Garderoba jego kolorowa, cóż poradzić, nie umie zdecydować się na jeden odcień i nawet łachmany profesora musiał jakoś przyozdobić.
Zazwyczaj zgarbiony, skrzywiony, pogięty jak paragraf, mający całkowicie gdzieś prawidłową posturę. Ręce w kieszeniach, palce otulone kilkoma pierścionkami, mimo, że nie przepada za biżuterią. Blizny na twarzy, ciele. Zawsze rozczochrane włosy. Nie chudy, nie gruby, w sam raz. Z mięśniami, wystającymi żebrami i lekką oponką. Miłośnik brody, której wydaje się, że nigdy nie zgoli.
Byle się wyróżniać. Uwielbia się wyróżniać, ale to chyba zostało zauważone przez każdą osobę, która miała z nim styczność.
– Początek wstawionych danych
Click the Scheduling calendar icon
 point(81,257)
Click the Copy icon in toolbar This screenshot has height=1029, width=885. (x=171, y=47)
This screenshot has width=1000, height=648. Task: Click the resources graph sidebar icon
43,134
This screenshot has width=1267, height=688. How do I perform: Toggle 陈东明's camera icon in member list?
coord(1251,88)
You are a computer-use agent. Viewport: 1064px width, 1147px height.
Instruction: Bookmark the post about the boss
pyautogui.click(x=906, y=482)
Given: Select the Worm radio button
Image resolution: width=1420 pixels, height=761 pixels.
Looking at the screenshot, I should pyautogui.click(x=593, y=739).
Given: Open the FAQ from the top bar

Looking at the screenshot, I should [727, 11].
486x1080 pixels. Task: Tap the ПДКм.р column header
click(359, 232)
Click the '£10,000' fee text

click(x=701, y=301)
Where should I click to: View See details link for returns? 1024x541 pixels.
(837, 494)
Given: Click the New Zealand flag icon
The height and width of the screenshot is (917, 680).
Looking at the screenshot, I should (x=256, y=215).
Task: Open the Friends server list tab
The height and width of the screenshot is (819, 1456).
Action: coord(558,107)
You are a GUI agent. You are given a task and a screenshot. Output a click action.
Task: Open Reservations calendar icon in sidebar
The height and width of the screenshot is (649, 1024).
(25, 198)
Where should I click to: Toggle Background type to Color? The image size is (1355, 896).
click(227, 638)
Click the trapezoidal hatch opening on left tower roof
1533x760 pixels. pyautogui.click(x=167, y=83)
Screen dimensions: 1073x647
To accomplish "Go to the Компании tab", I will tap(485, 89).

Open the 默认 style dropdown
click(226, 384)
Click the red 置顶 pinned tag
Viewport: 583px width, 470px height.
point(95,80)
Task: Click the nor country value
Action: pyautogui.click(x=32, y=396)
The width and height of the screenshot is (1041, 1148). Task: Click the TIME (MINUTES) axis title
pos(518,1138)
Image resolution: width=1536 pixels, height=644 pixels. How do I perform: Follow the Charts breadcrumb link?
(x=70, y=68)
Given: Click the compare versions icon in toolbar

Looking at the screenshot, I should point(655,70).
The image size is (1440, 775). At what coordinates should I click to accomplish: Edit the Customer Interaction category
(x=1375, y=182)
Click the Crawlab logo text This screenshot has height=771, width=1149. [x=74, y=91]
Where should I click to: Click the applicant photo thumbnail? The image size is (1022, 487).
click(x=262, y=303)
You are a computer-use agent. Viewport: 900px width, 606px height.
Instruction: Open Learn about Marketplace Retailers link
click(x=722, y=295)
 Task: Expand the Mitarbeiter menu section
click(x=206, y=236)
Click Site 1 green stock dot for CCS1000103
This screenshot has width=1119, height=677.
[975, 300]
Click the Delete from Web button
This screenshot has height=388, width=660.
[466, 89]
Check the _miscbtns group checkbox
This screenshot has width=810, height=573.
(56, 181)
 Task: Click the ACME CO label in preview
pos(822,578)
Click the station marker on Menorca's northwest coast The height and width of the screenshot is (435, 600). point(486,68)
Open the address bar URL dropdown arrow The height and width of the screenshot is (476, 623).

Powiedzenie, że mężczyzna ten ma trudny charakter, jest jak stwierdzenie, że gówno nie jest zbyt smaczne. Niby pasuje, określa to, ale jednak dalej nie odwzorowuje tego w prawidłowy sposób.
Zmienny bowiem niczym pogoda w kwietniu, a rozchwiany emocjonalnie gorzej, niż kobieta podczas ciąży. Możesz być bardziej niż pewien, że za każdym razem, gdy pomyślisz, że już go jako tako zrozumiałeś, ten zaskoczy cię kolejnym dziwactwem. Niezwykle artystyczna z niego dusza, co się dziwić, jeśli rodzice byli namiętnymi, ale jakże niespełnionymi malarzami i poetami. Od dzieciaka przetrzymywany w ubabranej atramentem i farbami rzeczywistości, wyrósł na równie niezrównoważonego, co oni, mężczyznę.
Załamanie psychiczne i nurtujące, egzystencjalne pytania to jego chleb powszedni, a łażenie z głową w chmurach, to najczęściej spotykany stan, w jakim można go zastać. Zaraz po płaczu nad pracami swoimi, jak i uczniów.
Urodzony dupek. Jego poziom ignorancji i niechęci do czegokolwiek wybija skalę przez sufit, a znudzenie tańczące na jego twarzy potrafi wybić z równowagi nawet najtwardszego zawodnika. Egoista do potęgi entej, mistrz kłótni i ciętej riposty, a do tego urodzony dyplomata. Powiedzenie "spierdalaj" w sposób, abyś poczuł ekscytację na wieść o nadchodzącej podróży, to dla niego kaszka z mleczkiem.
Początkowo wydawać się może nadętym ćwokiem, ze zbyt wysoko postawionymi wymaganiami wobec swoich podopiecznych, ale prawdą jest to, że to człowiek, jak każdy inny. Po prostu wyrabia sobie pozycję w towarzystwie, by potem gromada niewychowanych gówniarzy nie właziła mu na głowę. Traktuje uczniów tak, jak oni traktują jego, jeśli więc jeśli postanowisz sobie zatruć życie tego pedagoga, to wiedz, że udupi cię jeszcze gorzej, niż możesz to sobie wyobrażać.
Chętny do śmieszków, heheszków, ale do pewnej granicy, która przekroczona, zrazi go i wymusi odzyskanie zaufania mężczyzny.
Często łapie go tak zwany "leń" i choćby Miński mu nóż do gardła przystawiał, ten nie zrobi ani jednej lekcji, bo po prostu mu się nie chce. Rzuci tematem rysunku, albo włączy pseudo-edukacyjny film i hulaj dusza, piekła nie ma!
W skrócie - nawet fajny z niego nauczyciel, a jeszcze lepszy facet.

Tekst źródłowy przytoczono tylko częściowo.